■ The data
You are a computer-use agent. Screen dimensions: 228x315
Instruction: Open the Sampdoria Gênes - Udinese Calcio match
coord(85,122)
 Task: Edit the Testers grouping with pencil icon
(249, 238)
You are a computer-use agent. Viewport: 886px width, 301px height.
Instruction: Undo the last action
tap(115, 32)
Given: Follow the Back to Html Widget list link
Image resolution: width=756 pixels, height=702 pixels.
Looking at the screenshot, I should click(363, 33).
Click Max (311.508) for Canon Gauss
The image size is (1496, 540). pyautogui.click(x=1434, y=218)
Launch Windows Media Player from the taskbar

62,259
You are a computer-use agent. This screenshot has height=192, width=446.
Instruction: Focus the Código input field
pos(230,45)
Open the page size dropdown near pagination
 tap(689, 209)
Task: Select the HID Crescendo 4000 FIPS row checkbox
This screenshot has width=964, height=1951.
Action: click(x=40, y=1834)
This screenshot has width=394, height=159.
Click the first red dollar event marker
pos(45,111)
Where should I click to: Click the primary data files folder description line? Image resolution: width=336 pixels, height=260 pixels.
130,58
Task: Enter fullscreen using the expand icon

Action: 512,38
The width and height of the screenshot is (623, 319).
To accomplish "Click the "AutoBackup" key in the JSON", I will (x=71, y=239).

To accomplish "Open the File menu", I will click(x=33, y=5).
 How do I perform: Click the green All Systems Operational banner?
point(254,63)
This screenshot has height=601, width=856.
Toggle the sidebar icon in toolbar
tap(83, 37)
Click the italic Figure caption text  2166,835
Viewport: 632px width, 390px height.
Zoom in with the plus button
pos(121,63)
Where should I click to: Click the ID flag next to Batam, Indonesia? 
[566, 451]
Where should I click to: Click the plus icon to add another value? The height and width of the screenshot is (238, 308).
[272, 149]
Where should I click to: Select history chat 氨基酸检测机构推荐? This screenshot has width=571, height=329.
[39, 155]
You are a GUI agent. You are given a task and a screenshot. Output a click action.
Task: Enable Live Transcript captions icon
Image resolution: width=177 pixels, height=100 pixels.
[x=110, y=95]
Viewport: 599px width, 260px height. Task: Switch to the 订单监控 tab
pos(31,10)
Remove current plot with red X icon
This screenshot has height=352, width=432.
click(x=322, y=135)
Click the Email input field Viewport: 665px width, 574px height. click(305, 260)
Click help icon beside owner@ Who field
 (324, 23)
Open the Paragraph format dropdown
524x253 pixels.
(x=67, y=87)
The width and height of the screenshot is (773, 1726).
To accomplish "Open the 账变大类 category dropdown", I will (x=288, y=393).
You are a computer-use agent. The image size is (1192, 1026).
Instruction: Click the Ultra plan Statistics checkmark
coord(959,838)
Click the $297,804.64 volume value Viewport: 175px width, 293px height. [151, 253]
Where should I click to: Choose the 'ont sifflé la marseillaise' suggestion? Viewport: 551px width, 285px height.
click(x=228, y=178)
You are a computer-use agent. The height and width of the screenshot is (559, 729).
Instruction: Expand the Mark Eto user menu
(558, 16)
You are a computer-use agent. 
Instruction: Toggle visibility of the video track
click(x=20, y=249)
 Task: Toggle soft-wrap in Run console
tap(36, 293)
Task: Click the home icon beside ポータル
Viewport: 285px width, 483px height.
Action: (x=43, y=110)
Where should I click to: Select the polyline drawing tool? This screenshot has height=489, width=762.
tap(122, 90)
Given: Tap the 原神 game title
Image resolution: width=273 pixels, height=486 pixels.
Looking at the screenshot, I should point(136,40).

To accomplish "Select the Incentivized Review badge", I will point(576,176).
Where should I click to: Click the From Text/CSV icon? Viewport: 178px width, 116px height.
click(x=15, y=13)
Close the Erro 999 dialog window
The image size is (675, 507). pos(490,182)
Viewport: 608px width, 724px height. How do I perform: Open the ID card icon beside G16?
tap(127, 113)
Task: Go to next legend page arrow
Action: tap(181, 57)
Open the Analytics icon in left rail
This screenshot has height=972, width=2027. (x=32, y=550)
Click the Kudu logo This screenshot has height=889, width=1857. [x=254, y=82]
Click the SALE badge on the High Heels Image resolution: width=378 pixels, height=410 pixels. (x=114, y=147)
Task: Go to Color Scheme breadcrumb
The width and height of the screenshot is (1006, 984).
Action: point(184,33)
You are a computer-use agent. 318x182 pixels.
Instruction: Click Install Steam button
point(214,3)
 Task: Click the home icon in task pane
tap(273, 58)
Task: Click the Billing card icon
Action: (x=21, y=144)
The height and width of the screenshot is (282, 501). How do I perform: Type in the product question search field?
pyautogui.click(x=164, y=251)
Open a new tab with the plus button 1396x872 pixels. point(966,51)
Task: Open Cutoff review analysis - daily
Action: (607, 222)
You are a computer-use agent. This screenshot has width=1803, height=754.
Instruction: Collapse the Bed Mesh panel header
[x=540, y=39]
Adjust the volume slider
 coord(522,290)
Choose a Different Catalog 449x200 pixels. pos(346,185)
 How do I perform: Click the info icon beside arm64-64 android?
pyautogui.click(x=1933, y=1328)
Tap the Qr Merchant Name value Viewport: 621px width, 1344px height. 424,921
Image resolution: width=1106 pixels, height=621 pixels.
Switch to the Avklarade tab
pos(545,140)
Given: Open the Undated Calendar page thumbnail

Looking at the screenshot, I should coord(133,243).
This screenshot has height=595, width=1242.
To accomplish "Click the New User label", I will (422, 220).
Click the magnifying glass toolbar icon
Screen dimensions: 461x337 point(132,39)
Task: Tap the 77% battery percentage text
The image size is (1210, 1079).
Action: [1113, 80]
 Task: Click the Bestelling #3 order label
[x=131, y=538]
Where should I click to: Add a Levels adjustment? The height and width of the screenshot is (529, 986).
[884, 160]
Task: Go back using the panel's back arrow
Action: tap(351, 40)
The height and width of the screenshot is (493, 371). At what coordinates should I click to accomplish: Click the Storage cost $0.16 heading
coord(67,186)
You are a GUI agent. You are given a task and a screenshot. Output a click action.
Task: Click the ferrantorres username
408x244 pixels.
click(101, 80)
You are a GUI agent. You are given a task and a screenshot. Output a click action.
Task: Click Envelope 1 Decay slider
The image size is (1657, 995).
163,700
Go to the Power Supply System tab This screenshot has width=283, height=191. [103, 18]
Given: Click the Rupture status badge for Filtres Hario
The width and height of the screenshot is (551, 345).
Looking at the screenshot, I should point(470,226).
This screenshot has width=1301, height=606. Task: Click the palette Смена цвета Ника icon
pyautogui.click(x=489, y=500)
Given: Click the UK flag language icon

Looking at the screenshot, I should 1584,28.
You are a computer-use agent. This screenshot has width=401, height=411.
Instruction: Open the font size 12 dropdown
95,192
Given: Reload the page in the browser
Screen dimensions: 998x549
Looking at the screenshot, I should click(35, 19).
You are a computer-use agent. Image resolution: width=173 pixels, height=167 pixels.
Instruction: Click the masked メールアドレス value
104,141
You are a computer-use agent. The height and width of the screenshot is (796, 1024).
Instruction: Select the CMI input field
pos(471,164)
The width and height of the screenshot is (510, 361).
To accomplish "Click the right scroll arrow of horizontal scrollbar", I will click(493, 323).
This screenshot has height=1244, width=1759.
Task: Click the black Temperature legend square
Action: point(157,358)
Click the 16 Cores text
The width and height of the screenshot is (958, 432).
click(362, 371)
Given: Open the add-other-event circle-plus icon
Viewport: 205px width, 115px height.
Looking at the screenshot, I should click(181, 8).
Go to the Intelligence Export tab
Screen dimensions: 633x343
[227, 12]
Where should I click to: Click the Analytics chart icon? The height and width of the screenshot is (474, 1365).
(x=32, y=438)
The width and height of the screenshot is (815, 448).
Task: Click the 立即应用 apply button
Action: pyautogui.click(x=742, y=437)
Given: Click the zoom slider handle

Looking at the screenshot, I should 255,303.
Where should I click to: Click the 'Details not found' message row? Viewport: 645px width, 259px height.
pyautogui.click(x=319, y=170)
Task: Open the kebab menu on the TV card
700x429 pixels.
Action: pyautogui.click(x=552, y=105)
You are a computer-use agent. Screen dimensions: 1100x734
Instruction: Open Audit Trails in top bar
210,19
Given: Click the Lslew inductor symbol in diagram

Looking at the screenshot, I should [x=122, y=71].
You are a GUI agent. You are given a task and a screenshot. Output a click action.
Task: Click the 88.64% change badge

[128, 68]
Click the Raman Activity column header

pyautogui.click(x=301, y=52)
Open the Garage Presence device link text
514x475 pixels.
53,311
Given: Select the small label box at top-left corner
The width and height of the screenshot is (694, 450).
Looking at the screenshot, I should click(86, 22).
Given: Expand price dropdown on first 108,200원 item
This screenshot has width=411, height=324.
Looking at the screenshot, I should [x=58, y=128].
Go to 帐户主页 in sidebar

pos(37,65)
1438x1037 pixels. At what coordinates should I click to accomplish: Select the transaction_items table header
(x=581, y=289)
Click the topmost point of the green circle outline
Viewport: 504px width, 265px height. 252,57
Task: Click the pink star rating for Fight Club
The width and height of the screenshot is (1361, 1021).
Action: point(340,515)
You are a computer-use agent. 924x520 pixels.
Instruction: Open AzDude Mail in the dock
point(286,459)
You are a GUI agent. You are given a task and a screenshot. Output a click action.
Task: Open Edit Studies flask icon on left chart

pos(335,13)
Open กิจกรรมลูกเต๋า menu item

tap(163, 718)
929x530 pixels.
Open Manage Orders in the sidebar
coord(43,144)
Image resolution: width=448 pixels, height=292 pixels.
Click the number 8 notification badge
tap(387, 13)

■ Task details
The answer is each line from the entries above in which the word "link" occurs.

■ Task response
Given: Follow the Back to Html Widget list link
Open the Garage Presence device link text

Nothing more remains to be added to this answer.